Extrahierter Text
--
67 Tatverdächtige für Hasskommentare

Die hessische Staatsanwaltschaft hat mehrere tausend Hetzposts gegen Walter Lübcke ausgewertet und an die zuständigen Stellen weitergeleitet

  • Johanna Treblin
  • Lesedauer: 3 Min.

Es war im Februar 2019. Walter Lübcke, Regierungspräsident von Kassel, lebte noch. Die Bürgerversammlung, auf der er über ein neues Flüchtlingswohnheim informierte und Gegnern der Willkommenskultur entgegnete, jedem stünde es frei, dieses Land zu verlassen, lag viereinhalb Jahre zurück. In der Gruppe »AfD bundesweit« wurde ein Text gepostet, in dem Lübckes Aussage von damals noch einmal thematisiert wurde. Ein Mann kommentiert: Lübcke solle man eine aufs Maul geben und »weiterwatschen«, bis er nüchtern sei.

Der 73-Jährige stand am Montag in Hanau vor Gericht. Seinem Verteidiger zufolge habe der Mann schon gegenüber der Polizei von einem »Fehler« gesprochen. Er sei jetzt nicht mehr in den sozialen Netzwerken aktiv. Das Verfahren wird gegen Auflage eingestellt. Der Angeklagte soll ein monatliches Einkommen von 2500 Euro an die UN-Flüchtlingshilfe und einen Verein gegen Cybermobbing spenden. Das berichtet die »Frankfurter Rundschau«.
--
Das Material
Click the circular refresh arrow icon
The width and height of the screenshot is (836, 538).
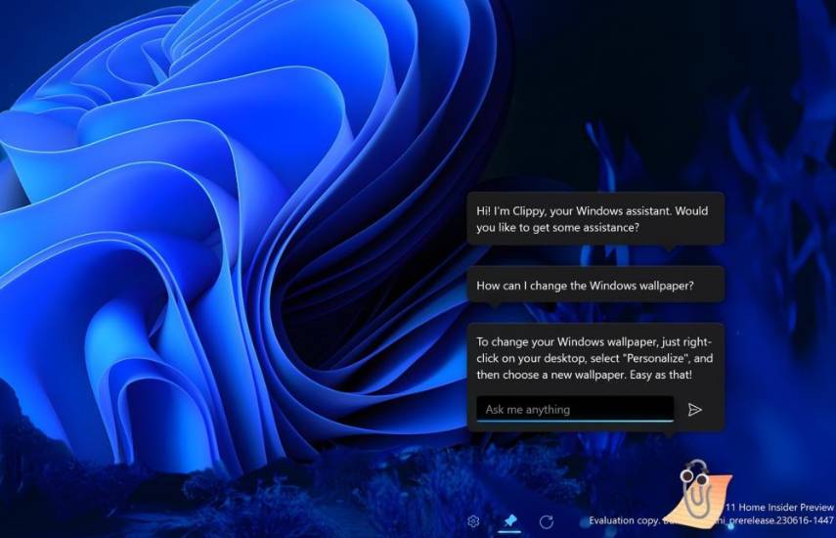(x=547, y=521)
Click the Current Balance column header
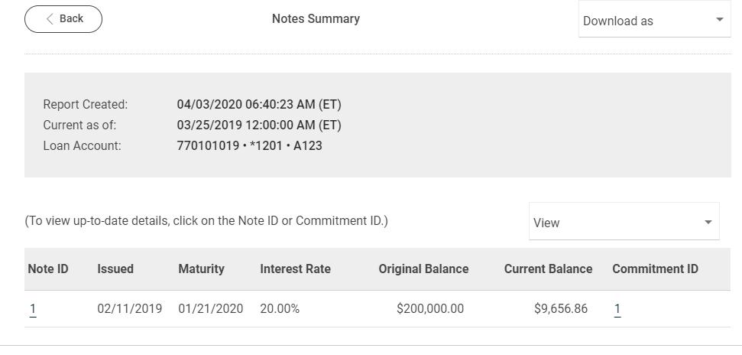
--
Gib den Abschnitt des Textes über die Hasskommentare von „Die hessische Staatsanwaltschaft“ bis „er nüchtern sei.“ erneut wieder und ersetze darin „Bürgerversammlung“ durch „Einwohnerversammlung“. Stütze dich dabei allein auf den Text.

Erwartete Antwort
Die hessische Staatsanwaltschaft hat mehrere tausend Hetzposts gegen Walter Lübcke ausgewertet und an die zuständigen Stellen weitergeleitet

  • Johanna Treblin
  • Lesedauer: 3 Min.

Es war im Februar 2019. Walter Lübcke, Regierungspräsident von Kassel, lebte noch. Die Einwohnerversammlung, auf der er über ein neues Flüchtlingswohnheim informierte und Gegnern der Willkommenskultur entgegnete, jedem stünde es frei, dieses Land zu verlassen, lag viereinhalb Jahre zurück. In der Gruppe »AfD bundesweit« wurde ein Text gepostet, in dem Lübckes Aussage von damals noch einmal thematisiert wurde. Ein Mann kommentiert: Lübcke solle man eine aufs Maul geben und »weiterwatschen«, bis er nüchtern sei.